2010年代になると、声優とキャラクターが同一視されることが増え、アニメやゲームでアイドルものが隆盛を迎える。それに応じて、『声グラ』では、作品の世界観を誌面で表現した(アイドル)グラビアが増えた。撮り下ろしの声優写真集や雑誌連載をまとめたフォトブックを刊行しはじめたのもこの頃からだ。いわば“アイドル誌期”。
そしてコロナ禍を経た現在、『声グラ』はこれまでの各期の要素をすべて内包しつつ、推し活を楽しむための雑誌になった。言うなれば“推し活誌期”だろうか。
今や声優の情報はネット上にあふれており、YouTubeではいくらでも声優の声と姿が楽しめる。だが、そんな時代にあっても、推しの1枚の写真、1行の文章が心に刺されば、ファンは雑誌を読んでくれる。推しが大きく取り上げられると、応援のために同じ号を何十冊も買ってくれる方もいる。推しへの熱量が今の『声グラ』を支えてくれている。

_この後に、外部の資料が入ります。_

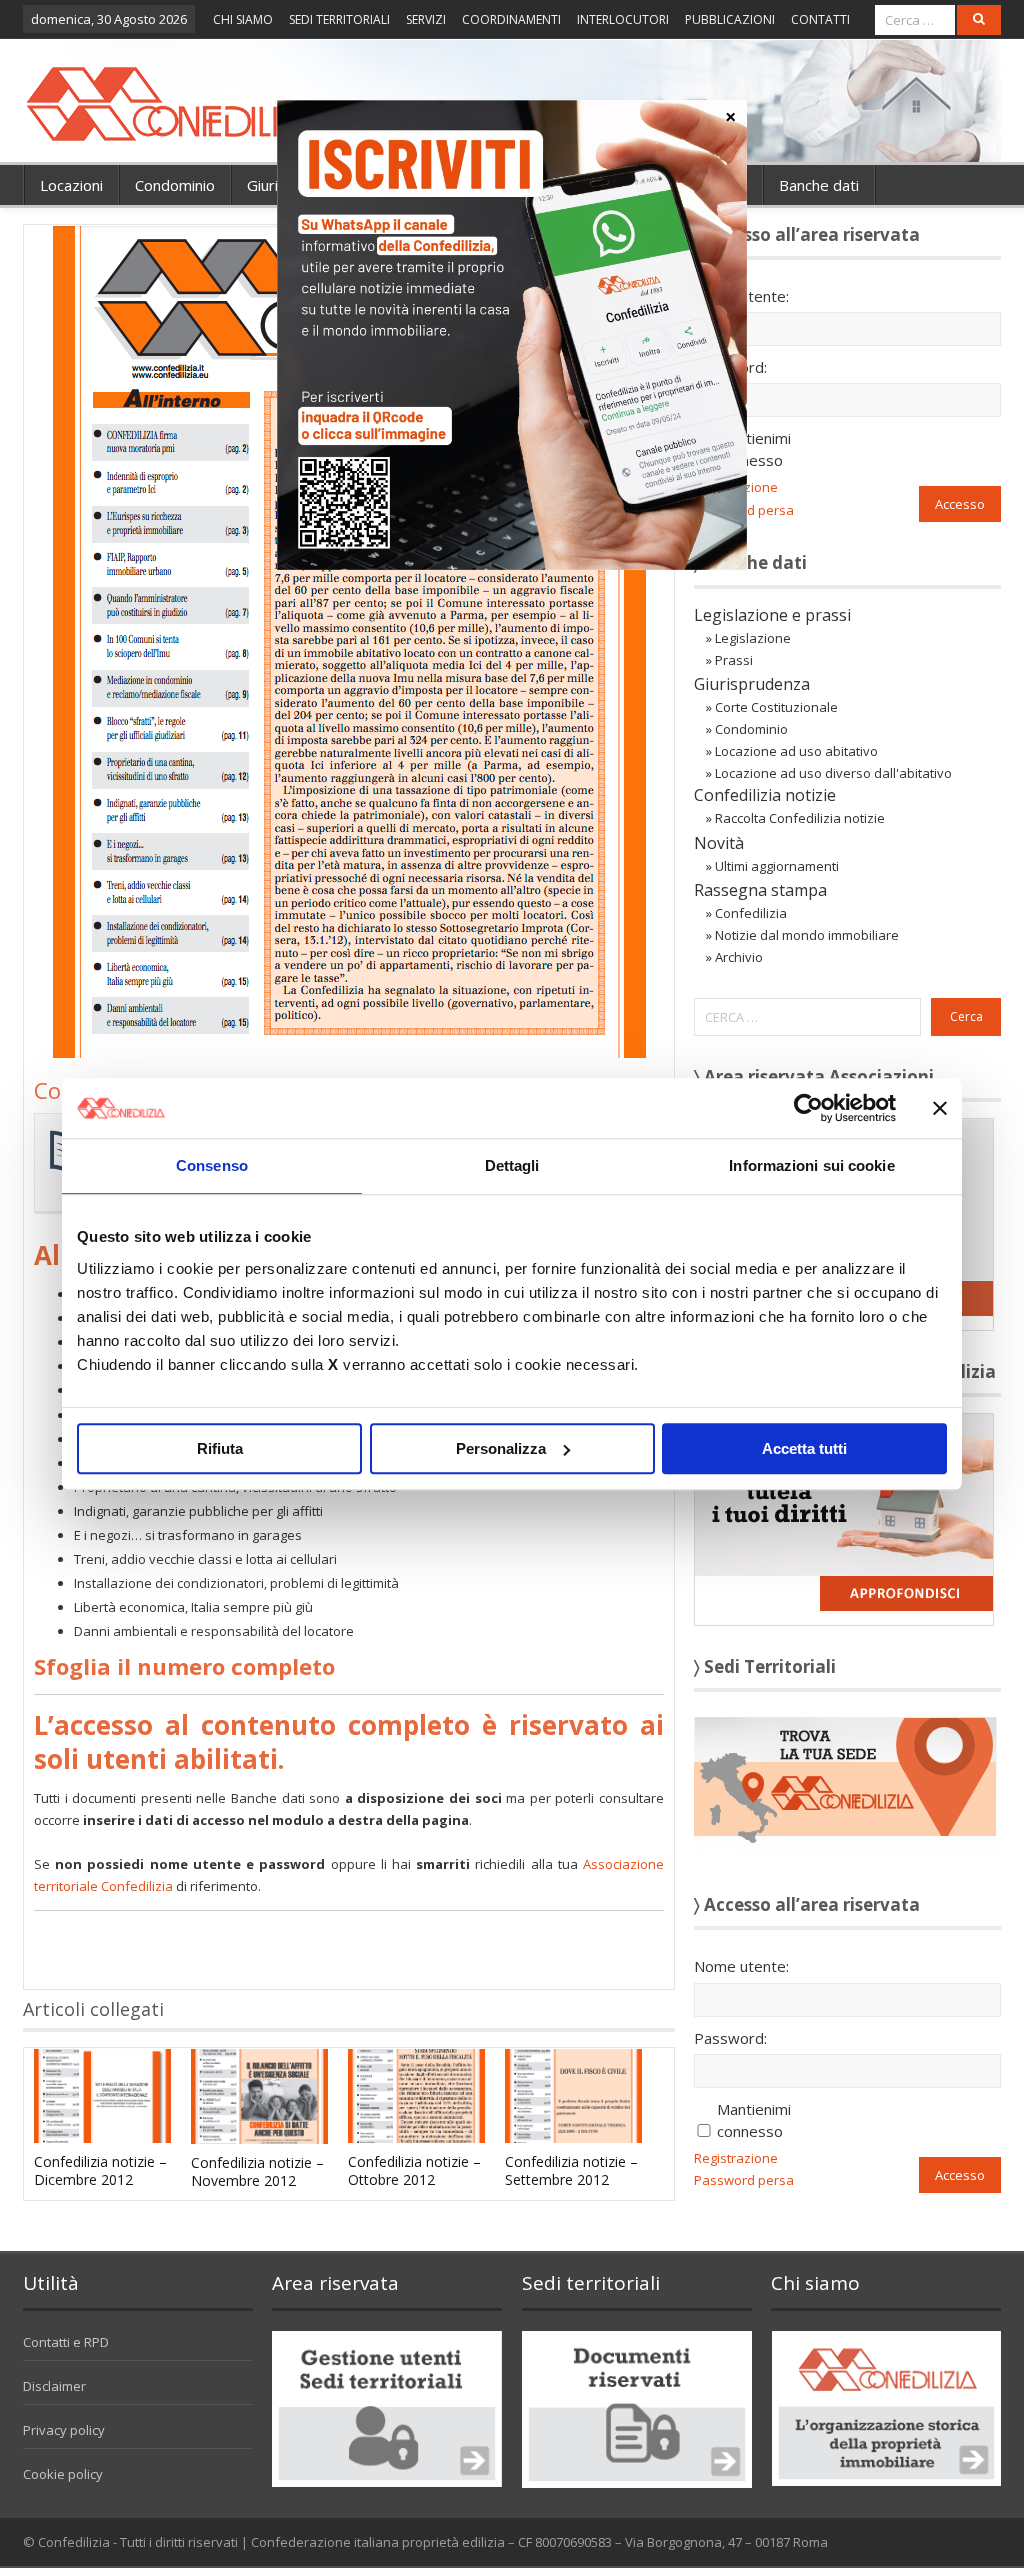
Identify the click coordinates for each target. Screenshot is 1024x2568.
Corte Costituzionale (776, 707)
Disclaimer (54, 2386)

というわけで、時代に合わせてさまざまに形を変えながら、なんとか続いている『声グラ』。やはり雑誌だけではなかなか厳しいので、声優の書籍や写真集もコンスタントに刊行しているし、イケてるファッション誌のようにイベントや展示会、動画配信なども行い、雑誌ブランドをIPとして捉えて多角的に展開している。正直なところ、雑誌そのものの売上よりも周辺の声優事業の売上のほうが何倍も大きい。
それでも私は、雑誌を諦めへん。
『声優グランプリ』には雑誌としてのカラーがないと言われる。一冊を貫くかっこいいテーマはないし、特集ごとにデザイナーはバラバラ、アートディレクターももちろんいない。表現がベタすぎて野暮ったくなっちゃうこともある。だがそれは、出演する声優、取り上げる作品にひたすら寄り添うことを第一としているから。
極度にパーソナライズされたデジタル社会にあっては、文字どおり“雑”であること、検索ではたどり着けない“偶然の出会い”を提供することこそが、雑誌の本分だと思う。だから、この先、時代がいかに変わろうとも、声優の活動にとことん寄り添う気持ちと柔軟性を持って、生き抜いていきたい。
31年目もどうぞよろしくお願いいたします。
イマジカインフォス 『声優グランプリ』編集長
廣島順二 HIROSHIMA Junji
2006年入社。2011年に声優グランプリ編集部に異動させられ、2012年には勢い余って編集長に。それからずっと編集長。実は取締役でもある。大阪出身。